ResponderEliminarMe ha encantado. Si le permites el apunte a alguien a quien algún día le gustaría ejercer de crítico, creo, y espero no estar diciendo una sandez, que la fuerza sugestiva de algunas de las imágenes que empleas, templa muy bien el tono, un tanto sentimental, del relato. Vamos, que en mi opinión hacen correctamente de contrapunto imaginativo ante una impresión que podría resultar más intimista que a lo que nos tienes acostumbrados. Lo cual tampoco tendría nada de raro para los que somos buenos de boca.
ResponderEliminarY no sé si otros escribirían mejor esta página, Bruno, porque, a fin de cuentas, estas letras solo pueden ser tuyas.
Saludos.
D.
"Emilia, nadie lo ignora, es un animal en peligro de extinción."
ResponderEliminarCuánta admiración hay en esta frase. Cuánto reconocimiento. Para los que, como servidor, nos dedicamos a lo mínimo, basta para entender el resto del post que, se ha dicho más arriba, es entrañable. Y precioso.
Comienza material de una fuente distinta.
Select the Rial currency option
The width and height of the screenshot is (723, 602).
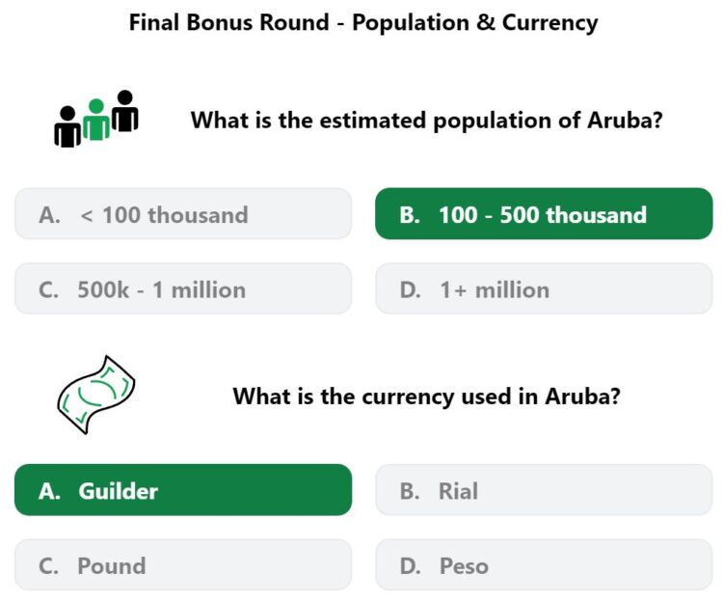pos(544,490)
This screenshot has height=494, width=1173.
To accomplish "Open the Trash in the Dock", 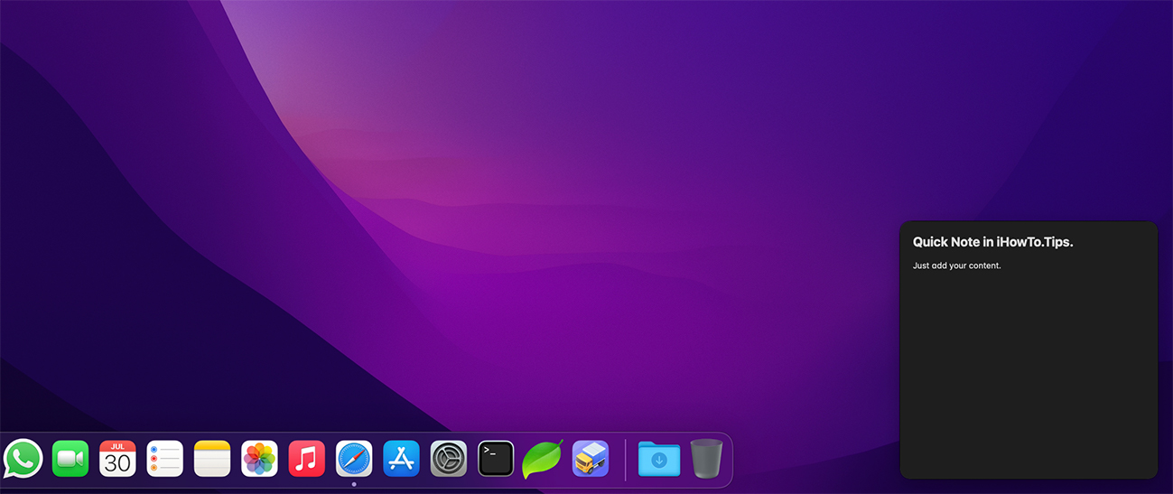I will 706,459.
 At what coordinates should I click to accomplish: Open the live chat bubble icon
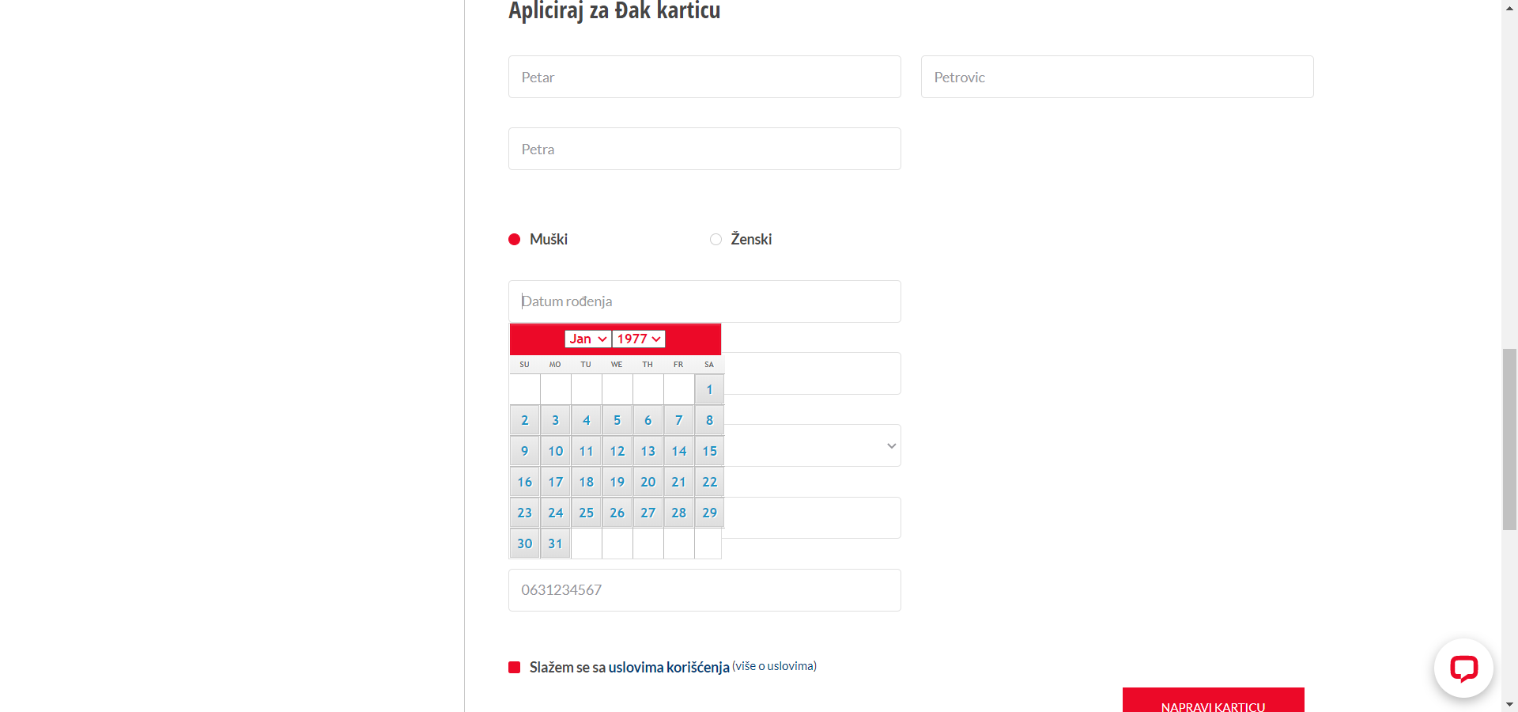pyautogui.click(x=1463, y=668)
Quizá yo esté cultivando una palabra como la tuya en algún alumn@. Leer este fragmente demuestra que hay que continuar creyendo en los mensajes lanzados al mar dentro de botellas. El éxito de Emilia pide creer en el éxito posible para nuevas generaciones.
ResponderEliminarMuy emotivo.
bien x la humildad, amena lectura, linda y nostalgica foto de los 400 golpes... creer que uno comprende a quien admira pero no conoce en profundidad es vano. se puede ir más profundo en la relación de aquel afecto, algo que encierra la busqueda misma de la escritura, el salto al vacio de un abismo filoso y familiar...
ResponderEliminarsaludos de buenos aires...
Hermoso, a fe mía que sí. Lo digo en serio. Pero permíteme una digresión (que para eso estamos y digo yo que no todo tienen que ser parbienes sin cuento). No es el primer escrito de ese tipo que he leído. No puedo dar ahora la referencia exacta, pero estoy seguro de que algo parecido podría escribir alguno de los antiguos alumnos del bueno de Daniel Pennac.
ResponderEliminarEn los relatos de este tipo hay algo que siempre aparece en la rememoriación que el autor hace de los antiguos maestros que, en su adolescencia, le abrieron los ojos, los oídos, la mente a las maravillas de la literatura, la música, las ciencias. Ese algo es la suerte que dicen haber tenido los que recuerdan, los que sufren esa epifanía de la memoria recobrada y relatan cómo hace muchos años de pronto alguien les cambió para siempre y para bien. No sé, tiene algo de teleológico y, hasta podría decir, de falaz: parece que aquella suerte les llevó a esto y sin aquello el autor no sería lo que es. Pero es que, por definición, lo que sucede "por suerte" es estadísticamente poco (muy poco) probable. Me revelo ante la idea de que sin la ocurrencia de un hecho fortuito ya no existiría Ulat (ni este blog, ni yo estaría escribiendo esto). Evidentemente, lo que pretendes es un homenaje a una persona, a una profesión y a una vocación. Nada tengo que decir a eso. Pero me entristezco cuando pienso en los normales (los no tocados por la suerte, que somos mayoría), los de pasado puñeteramente prosaico, que nos peleamos con los libros para sacar algo sin haber tenido un maestro como ese del que hablas. Pero tengo que rehacerme al punto: esa suerte es hermosa pero casi irrelevante. Encendió una chispa pero tuvo que haber algo más, mucho más.